Lesson from January 25th, 2009
This short passage in Colossians brings the opening section focused on thanksgiving to a close. These verses are also significant because they present both the application to the powerful section on the person and work of Jesus Christ (v. 15-20) and because they serve to set the agenda for the rest of the letter which is a focus on living out the implication of reconciliation. They also place an emphasis squarely on the responsibility of believers in living the Christian life, even as they celebrate their redemption in Jesus.
This passage is also a classic case of one long Pauline sentence. The key verb is “to present,” in verse 22 which is what Christ’s death on the cross made possible, that believers can be presented to God holy, without blemish, and free from accusation. The first two of these designators reference religious sacrifice and the last is a judicial reference. The rest of the phrases and pieces of the sentence either lead into this key verb, “to present,” or follow from it. The first two words are also placed for emphasis, “and you,” which the NIV translates as “once you.” Paul is moving from the grand description of Christ directly into the lives and condition of the believers in Colosse, and to us.
Finally, this short passage is interesting because in the same sentence we have both justification/ redemption named as well as the process of sanctification outlined. That is a lot to include in one sentence. Justification is a once and for all act which is accomplished not by us but by Christ on our behalf. The grammar of the sentence brings this out as “he has reconciled,” in v. 22 is an aorist infinitive – a once and for all act. But this is then followed up with a statement concerning the ongoing process of living the Christian life in v. 23 and raises a tension: If justification is a once and for all act, as seems to be the point here and other places in the New Testament, why does Paul use the conditional phrase, “if you continue in your faith ….”
One way to see the significance of this passage is to see it as a lens through which our identity as Christians can and should be viewed.

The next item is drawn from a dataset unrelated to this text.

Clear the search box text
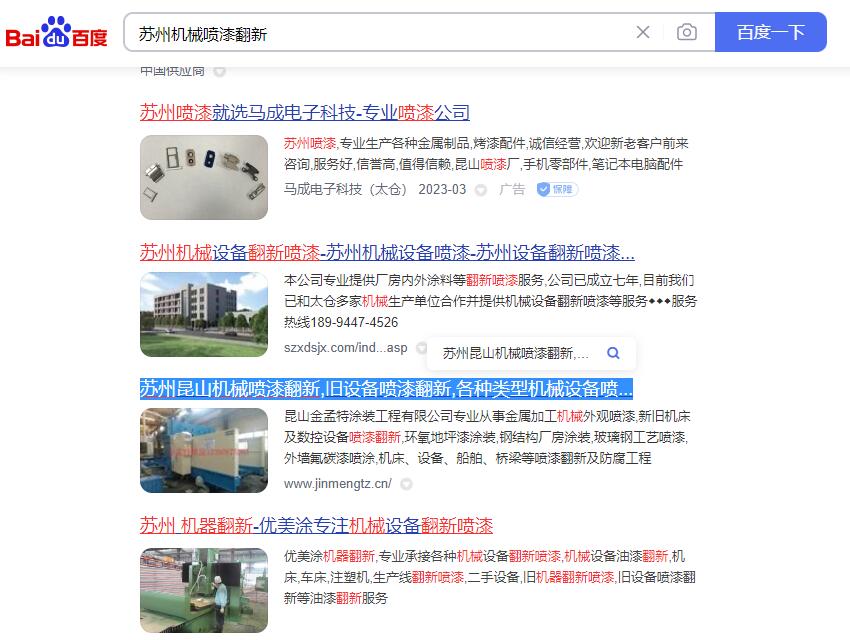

That is, it is a passage that gives us an accurate self understanding which, once obtained and maintained, can help us live the Christian life. Commentator R.C. Lucas puts it this way:
This lovely little paragraph is characteristic of New Testament life and experience. The early Christians delighted to speak of the great change brought about for them by the gospel. The contrast between what , ‘once we were’ and ‘now by grace are’ was frequently on their lips” (The Message of Colossians, p. 59).
This change in our self understanding encompasses past (21), to present (22), and future (23).
For Further Reading:
Ephesians 2 and Romans 5-8 are two other passages that draw out the connections between justification and sanctification and thus are good passages to read in conjunction with this passage in Colossians.
Opening Shakespeare, “past is prologue,” what does this mean? Where do we see it? How about at the personal level?
As I read, see if you can see how time is functioning in this passage.
Describe the literary context of the passage
Describe the passage itself – “to present,” and “and you”
Show both justification and sanctification and raise the tension.
Sanctification – stable, steadfast, not to shift (why saying this?)
Person next to you, solve the tension.
What happens when a Christian leans too far one way or the other? Colossian heresy and other heresy’s often discount the redemptive step and say it is just a beginning.